Never, ever, let yourself off the hook because the change suggested is too hard or would take too long. In a recent discussion with my writer’s group, we discussed the danger of word processing programs, and with Scrivener in particular, which allows you to save hundreds of different versions of the same project. You can spend far too much time looking over all your drafts when you should be moving forward and writing a new one.

One of the most valuable things I’ve learned to do when I realize I need a big revision is to open a completely new document. I don’t look back at the old document at all. This is because the new vision of the book in my head is much better than the old vision, and re-using even a phrase here and there will weigh the new version down. And I will always be tempted to use more than a phrase here and there.
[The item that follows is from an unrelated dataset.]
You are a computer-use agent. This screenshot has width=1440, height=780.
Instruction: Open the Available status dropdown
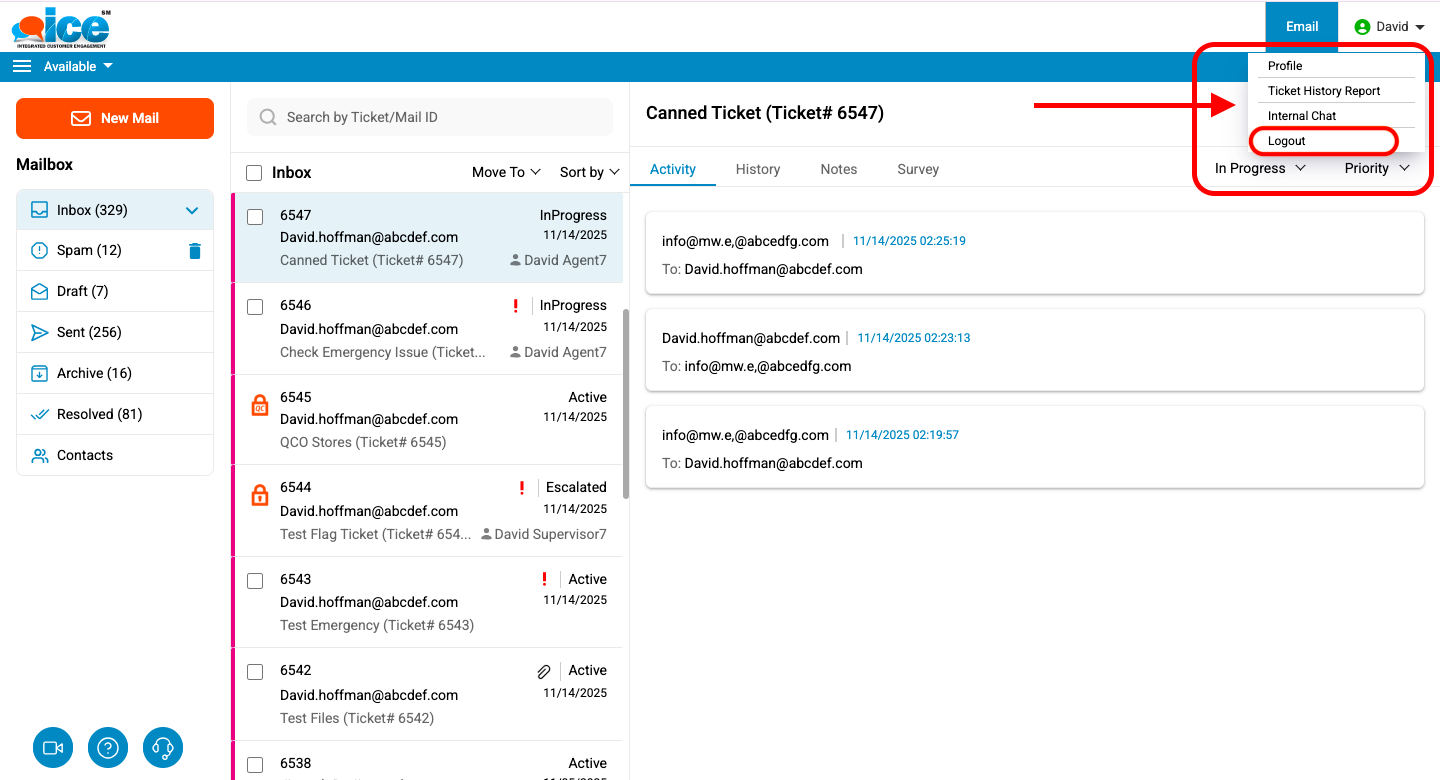coord(78,66)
Even now, after fourteen years of being a published author, I am still learning how to write. I am a better writer now than I was last year, and probably better than I was last month. I’m certainly a better writer than I was when I conceived the idea for a book I’ve been working on for a long time.

This is why I find myself frequently advising people to move on to a new project. Because it is so difficult to really let go of the old version and rewrite the old book the way it really needs to be written. It can be easier to write a completely new manuscript. But you also can’t believe that your new manuscript will need no revisions.

I’ve never done fewer than ten edits on a book I’ve published, and it’s usually more like twenty. And yes, many of those are after the book has sold. Book 3 of the Linda Wallheim series has gone through 13 edits since January of this year. One of those was a complete rewrite, opening a new document and working from there. Others included massive restructuring, deleting several chapters, and including the original first chapter.

The difference between writers who get published and writers who don’t get published is largely a question of who can listen most carefully to criticism and understand that their work will require changes on many levels. If you do get a contract for publication (which will likely only happen after several drafts of this type), you are still going to have to make several more passes before you’re finished. Might as well start now.